I will assume that you have Docker installed on your computer. If not, please follow the instructions on the Docker website.

Clone to repository and build the container:

docker build -t gmt:6.4.0 .

Create an alias (optional, recommended if you are using Linux or MacOS – have no idea how to do that on Windows):

alias gmt-docker='docker run --rm -v "$PWD/:/root/work/" -i -t gmt:6.4.0'

This will allow you to use the container anywhere on your computer – this is useful, because you need to map your current directory to the container to use it.

Now you can use the container. For example, to create a map of the USA you can use the following commands:

gmt-docker gmt set FONT_ANNOT_PRIMARY 5p,Helvetica
gmt-docker gmt psbasemap -R-128/-65/24/51 -Jl-96.5/40/23/52/1:40000000 -B10g2 -K -P >
gmt-docker gmt pscoast -R -Df -Ia/0.03p,black -J -N1/0.5p -N2/0.25p,- -G#dde6d5 -S#a5bfdd -A0/0/4 -W0.5p,black -O -P >>
gmt-docker convert -geometry 2048x2048 -density 600 -background white -flatten -trim +repage USA.png

This will create a map of the USA and save it as USA.png.
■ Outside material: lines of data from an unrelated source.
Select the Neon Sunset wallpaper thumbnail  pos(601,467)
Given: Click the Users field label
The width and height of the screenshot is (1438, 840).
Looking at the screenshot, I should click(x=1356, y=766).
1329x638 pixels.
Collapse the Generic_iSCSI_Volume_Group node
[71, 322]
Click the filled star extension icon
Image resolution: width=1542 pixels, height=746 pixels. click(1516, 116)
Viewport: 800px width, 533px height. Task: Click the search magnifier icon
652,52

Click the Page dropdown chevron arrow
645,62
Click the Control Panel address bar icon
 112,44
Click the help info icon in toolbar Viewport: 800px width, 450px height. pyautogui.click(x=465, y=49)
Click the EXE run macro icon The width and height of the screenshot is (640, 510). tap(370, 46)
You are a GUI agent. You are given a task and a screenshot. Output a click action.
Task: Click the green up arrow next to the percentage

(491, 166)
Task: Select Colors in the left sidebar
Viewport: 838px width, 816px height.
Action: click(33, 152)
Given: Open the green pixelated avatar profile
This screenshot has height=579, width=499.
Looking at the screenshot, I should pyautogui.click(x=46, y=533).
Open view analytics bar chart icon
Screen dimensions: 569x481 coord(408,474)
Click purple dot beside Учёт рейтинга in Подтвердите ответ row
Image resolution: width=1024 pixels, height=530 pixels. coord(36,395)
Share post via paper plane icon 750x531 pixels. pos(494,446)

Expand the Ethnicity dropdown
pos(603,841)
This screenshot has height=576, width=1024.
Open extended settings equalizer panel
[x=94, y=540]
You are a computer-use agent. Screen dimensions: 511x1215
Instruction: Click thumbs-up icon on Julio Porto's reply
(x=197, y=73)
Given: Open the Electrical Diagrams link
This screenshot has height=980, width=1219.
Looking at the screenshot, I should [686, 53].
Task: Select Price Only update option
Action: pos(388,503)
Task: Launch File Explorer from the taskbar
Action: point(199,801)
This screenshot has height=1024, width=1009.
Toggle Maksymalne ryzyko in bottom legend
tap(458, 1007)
The map will look like this:

Disclaimer: The purpose of this post is not to teach GMT or Docker. I’m just sharing my experience with these tools. If you want to learn more about GMT, please visit the GMT website. If you want to learn more about Docker, please visit the Docker website. I just hope I can make your journey with these tools a little bit easier.

I hope you will find this useful. If you have any questions, please let me know in the comments.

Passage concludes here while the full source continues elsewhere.